▶ **QUESTIONS TO ANSWER**:
(1) In the newsletter on the Karnataka elections, which birthday is DK Shivakumar celebrating on Monday?
(2) Write the next part of the newsletter on the Karnataka elections, picking up after its final sentence.

▶ **EXERCISE PASSAGE**:
■ ■ ■ ■ ■

After Huge Victory in Karnataka, Congress Grapples With Choosing Chief Minister; UK Tabloid Says Modi Supporters Stoked Last Year’s Hindu-Muslim Riots in Leicester
Karnataka DGP new CBI director, Adani to raise ₹21,000 crore, retiring SC judge doesn’t regret praising Modi, India’s largest meth haul, SC judgments mark federal renaissance
A newsletter from The Wire | Founded by MK Venu, Seema Chishti, Siddharth Varadarajan, Sushant Singh, Sidharth Bhatia, Tanweer Alam and Pratik Kanjilal | With inputs from Kalrav Joshi | Editor: Vinay Pandey
Snapshot of the day
May 15, 2023
Vinay Pandey
As choosing the chief minister has become an acid test for the Congress after its massive victory in the Karnataka assembly elections, the party high command reportedly summoned former chief minister Siddaramaiah to New Delhi on Monday. Karnataka Pradesh Congress Committee president DK Shivakumar, the other strong contender for the chief minister’s post, was also expected to reach New Delhi by evening. He is celebrating his 62nd birthday on Monday. The Indian Express reports that Congress is in a dilemma as Shivakumar has dug in his heels and a pact for tenure sharing has fallen apart.
In the Karnataka assembly elections, the Congress trumped the BJP in a win reminiscent of Delhi in 2015 and West Bengal in 2020, when the Modi-Shah heat was pushed right back by single parties. But it is not as if all is well suddenly with democracy in India. Seema Chishti has this 10-point aide-memoire for concerned citizens.
The Karnataka results remind us that the 2024 Lok Sabha elections are not yet a done deal. It can safely be said that with the loss in Karnataka, the saffron party’s poor run continues, points out Ajoy Ashirwad Mahaprashasta. Since 2019, ever since Narendra Modi’s second term as Prime Minister began, the BJP has lost Bihar, Jharkhand, Himachal Pradesh, West Bengal, Delhi, Maharashtra – until it broke the Shiv Sena to come back to power – and now, Karnataka.

■ ■ ■ ■ ■

▶ **LISTED ENTRIES**:
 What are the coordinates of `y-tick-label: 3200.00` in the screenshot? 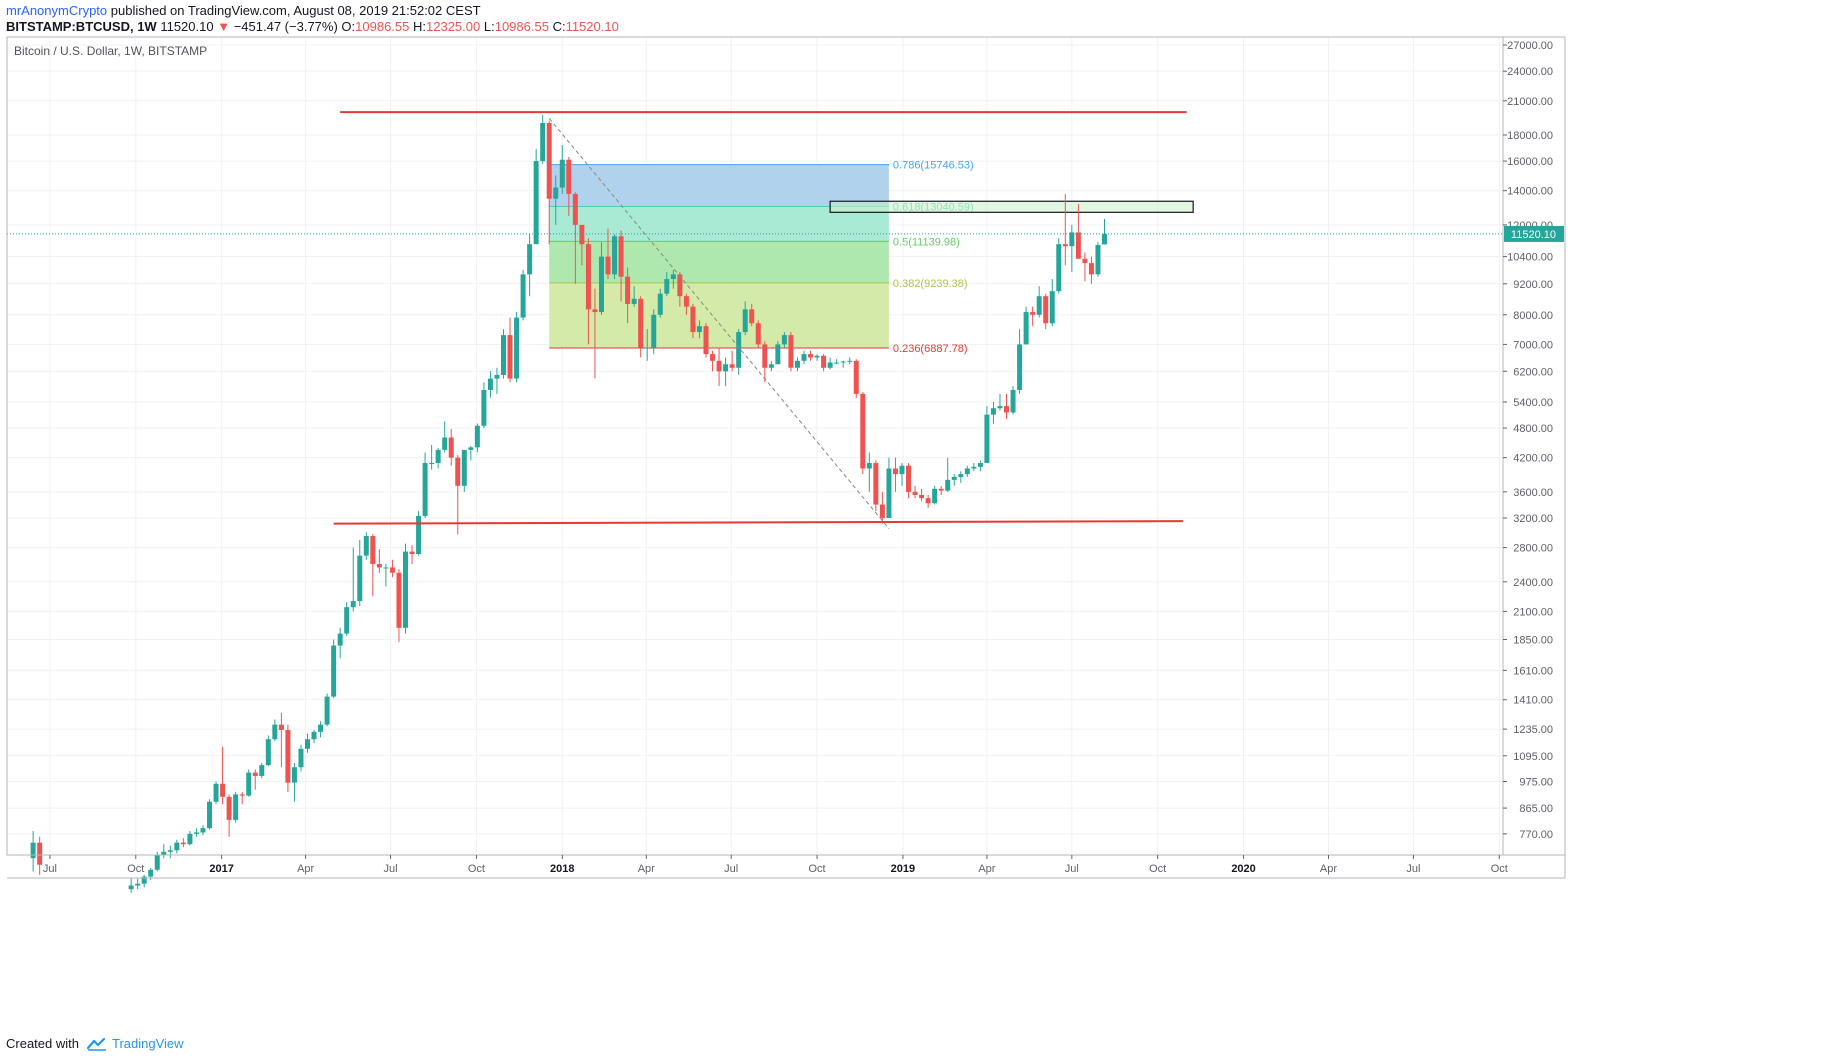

■ ■ ■ ■ ■

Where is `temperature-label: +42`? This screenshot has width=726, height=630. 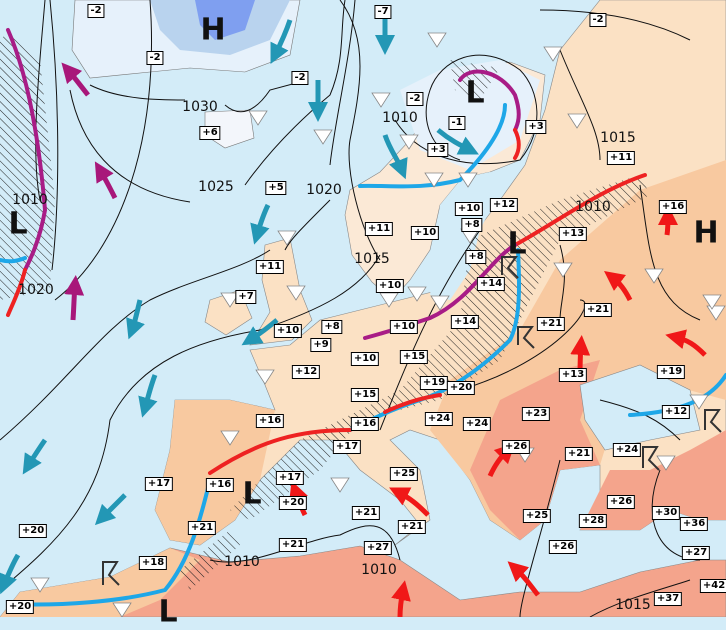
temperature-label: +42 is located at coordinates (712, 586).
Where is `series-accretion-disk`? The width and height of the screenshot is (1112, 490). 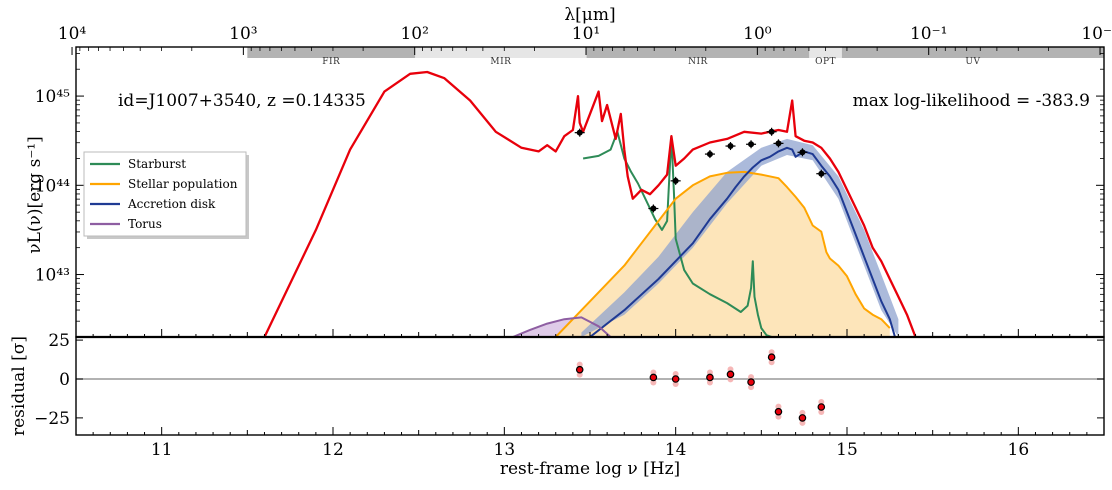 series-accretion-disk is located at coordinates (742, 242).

■ ■ ■ ■ ■

▶ **WRITTEN ANSWERS**:
(1) His 62nd birthday.

(2)
With the defeat in Karnataka, the BJP’s footprint has shrunk further. The Indian Union has 30 assemblies (28 states and two Union territories with legislature). After the Karnataka defeat, the BJP is now in power only in half of these – 15, points out Shoaib Daniyal. Of these, only 7 are major states with populations more than 1 crore.
While the overall Karnataka assembly results were clear pretty early in the day on Saturday, there was one Bengaluru constituency where drama continued well into the night – Jayanagar. Around 1am, BJP candidate CK Ramamurthy was declared the winner by just 16 votes. The BJP says it was a fair election, but the Congress says its candidate, Sowmya Reddy, was defeated by violating election rules.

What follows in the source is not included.